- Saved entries
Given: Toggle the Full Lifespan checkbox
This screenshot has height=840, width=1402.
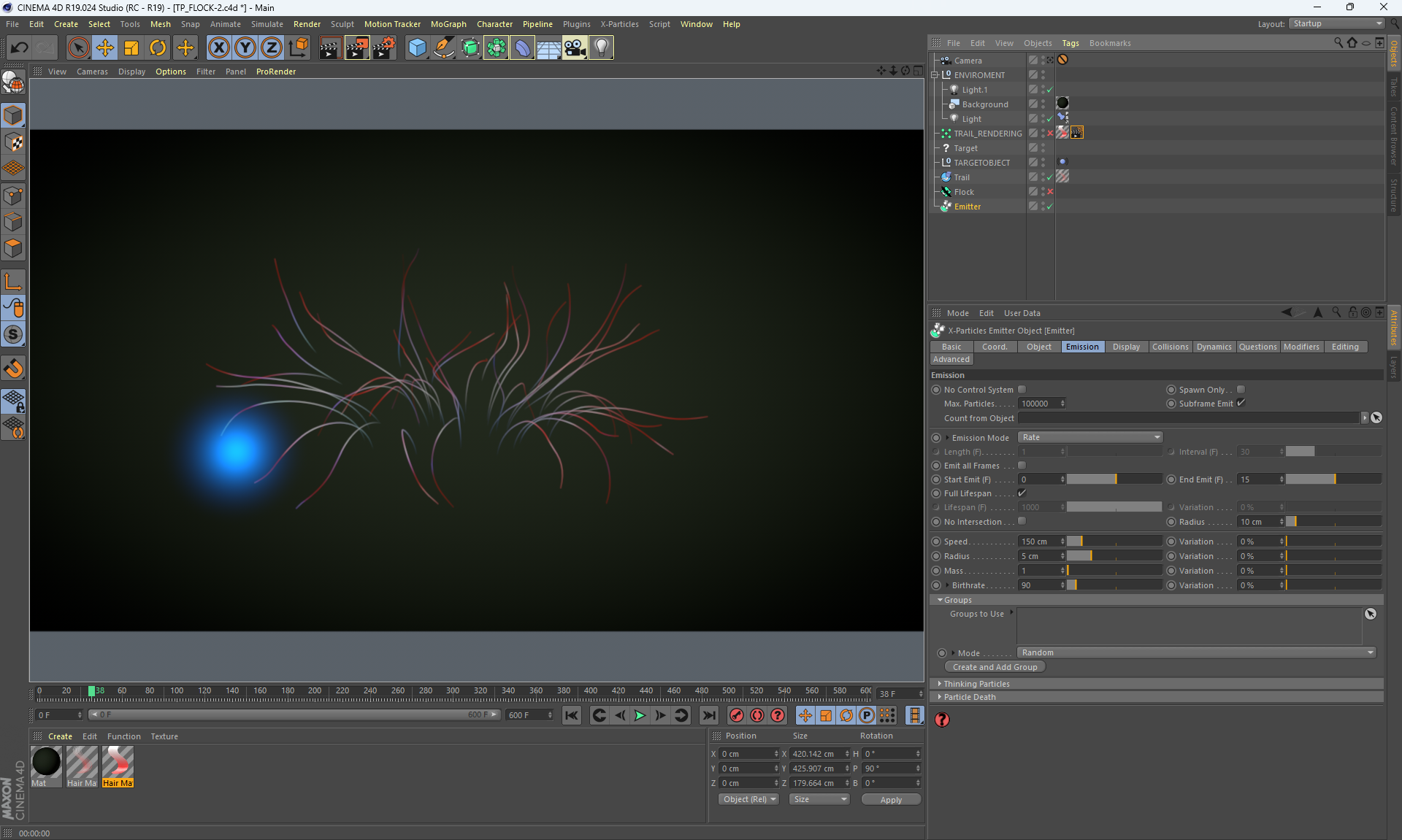Looking at the screenshot, I should 1022,493.
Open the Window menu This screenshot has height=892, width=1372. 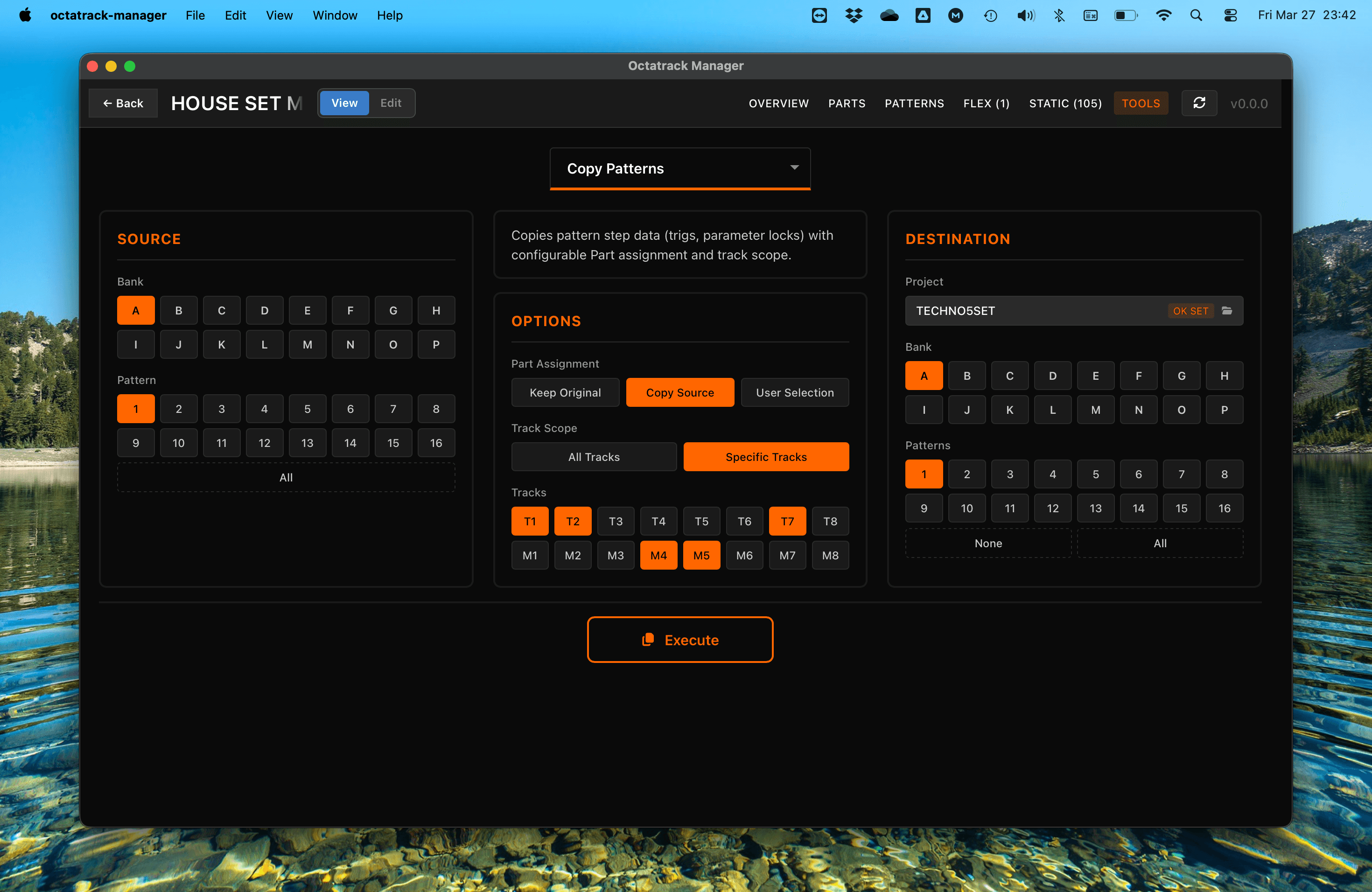coord(334,15)
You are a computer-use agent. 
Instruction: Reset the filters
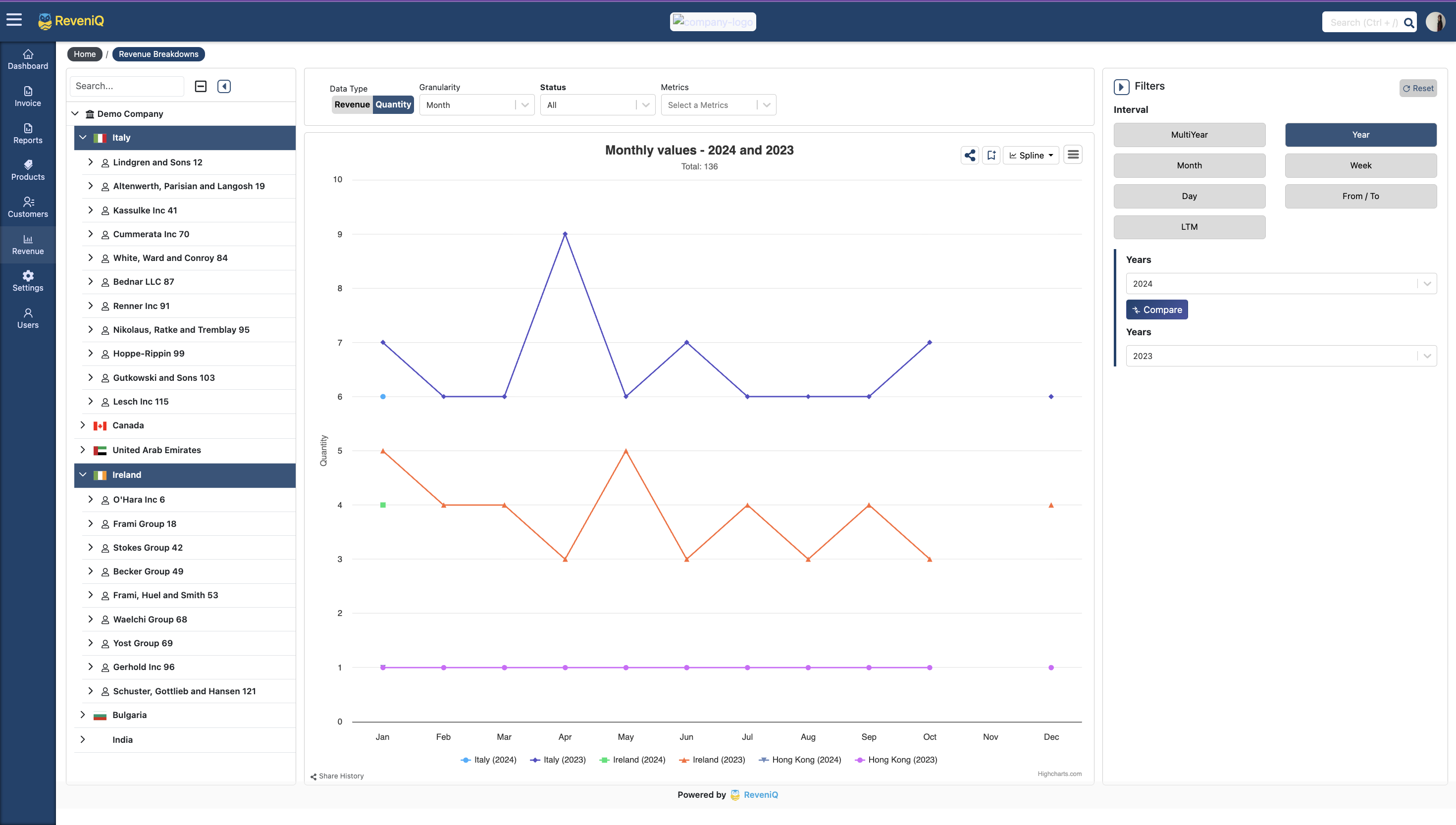1418,88
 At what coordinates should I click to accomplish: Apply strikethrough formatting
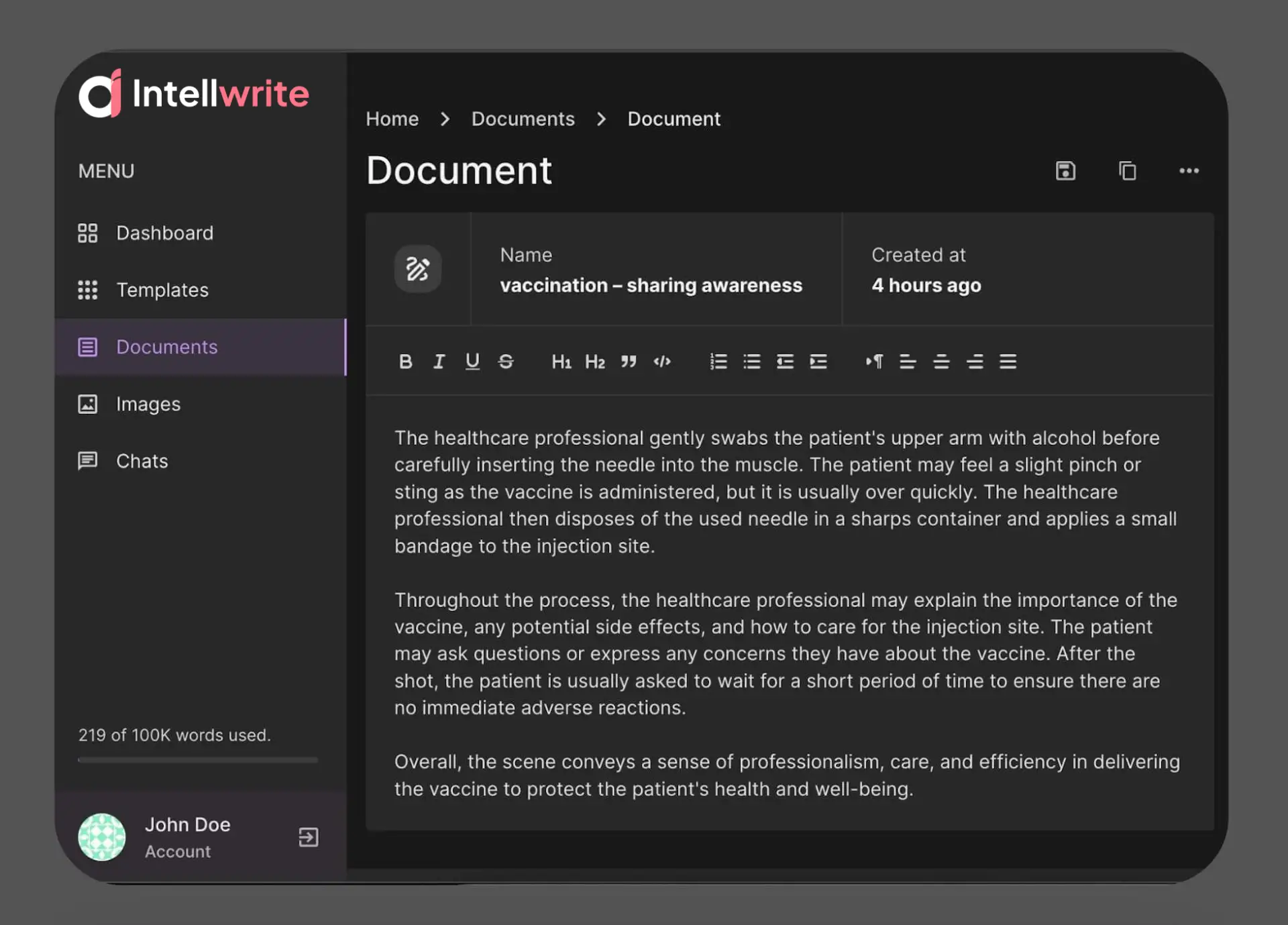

- How to complete this task
Set down exactly, and only, the lines from the one containing "Instruction: Reset the filters" through the last line of the entries. Pictures do not belong in the copy.

- Task output
Instruction: Reset the filters
1418,88
 At what coordinates should I click to accomplish: Apply strikethrough formatting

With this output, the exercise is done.